健康保険療養費支給申請書(立替払等、治療用装具) | 申請書 | 全国健康保険協会

このように、切り替えの手続きが遅れると面倒なことになるので、社会保険の手続きは早めにすませておくことをおすすめします。

社会保険料の支払いはどうする?

法人成りする前の国民健康保険料

国民健康保険については、脱退の手続きが終わるまでに納期限が来たものは支払うようにしてください。

国民健康保険の保険料は、4月から1年分(12カ月分)を、6月から翌年3月まで10回に分けて支払うのが一般的です(自治体ごとに異なる)。そのため、どうしても払った保険料と実際の保険料の差額が生じます。払いすぎであれば還付されるし、不足していたら追加で納付することになります。後日、通知が来るはずです。

法人成りする前の国民年金保険料

国民年金保険料が月払いであれば、厚生年金に切り替えるまでの分を支払うようにします。もし過不足があったとしても、後で精算されるので大丈夫です。

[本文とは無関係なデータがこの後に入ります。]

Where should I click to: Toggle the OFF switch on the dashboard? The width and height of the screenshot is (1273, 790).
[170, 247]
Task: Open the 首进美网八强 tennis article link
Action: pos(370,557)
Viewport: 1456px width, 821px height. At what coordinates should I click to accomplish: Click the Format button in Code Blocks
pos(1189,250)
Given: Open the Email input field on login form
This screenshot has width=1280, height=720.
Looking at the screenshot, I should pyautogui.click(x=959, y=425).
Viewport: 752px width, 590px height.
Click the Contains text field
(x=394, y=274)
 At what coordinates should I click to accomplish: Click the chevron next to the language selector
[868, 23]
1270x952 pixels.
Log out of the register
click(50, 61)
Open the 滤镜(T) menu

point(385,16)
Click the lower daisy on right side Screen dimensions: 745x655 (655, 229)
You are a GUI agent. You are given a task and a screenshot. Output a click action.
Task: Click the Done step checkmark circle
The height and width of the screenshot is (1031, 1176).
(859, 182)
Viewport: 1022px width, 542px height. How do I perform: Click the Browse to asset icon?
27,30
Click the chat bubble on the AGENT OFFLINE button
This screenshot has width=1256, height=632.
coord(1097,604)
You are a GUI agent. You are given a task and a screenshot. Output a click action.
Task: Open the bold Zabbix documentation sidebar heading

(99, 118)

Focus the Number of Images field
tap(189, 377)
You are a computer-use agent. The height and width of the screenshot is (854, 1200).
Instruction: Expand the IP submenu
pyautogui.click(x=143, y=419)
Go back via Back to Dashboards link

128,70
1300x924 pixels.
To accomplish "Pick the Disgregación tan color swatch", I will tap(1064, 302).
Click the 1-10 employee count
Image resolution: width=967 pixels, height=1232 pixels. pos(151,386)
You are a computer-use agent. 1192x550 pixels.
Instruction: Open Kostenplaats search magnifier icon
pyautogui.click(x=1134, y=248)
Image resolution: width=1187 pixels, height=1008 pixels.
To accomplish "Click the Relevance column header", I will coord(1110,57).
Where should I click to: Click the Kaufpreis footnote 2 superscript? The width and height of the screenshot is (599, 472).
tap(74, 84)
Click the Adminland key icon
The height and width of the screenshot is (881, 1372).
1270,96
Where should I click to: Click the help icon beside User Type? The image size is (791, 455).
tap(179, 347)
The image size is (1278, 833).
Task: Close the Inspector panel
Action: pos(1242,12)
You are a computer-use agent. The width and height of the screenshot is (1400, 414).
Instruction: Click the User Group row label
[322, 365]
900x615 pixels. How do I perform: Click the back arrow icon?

年払いなどでまとめて支払っているなら、払いすぎた分があとで還付されます。

法人成り後の社会保険料

日本年金機構から納付書が送られてくるので、郵便局や銀行などの窓口で支払います。また、納付書にはペイジーの番号が記載されているため、ネットバンキングで支払うこともできます。

7月に社会保険に加入した場合、7月分の保険料は翌8月末までに支払います。しかし、その納付書が送られてくるのは8月20日ごろです。納付書が来てから納付期限まで余裕がないため、毎月月末には忘れずに支払うようにしてください。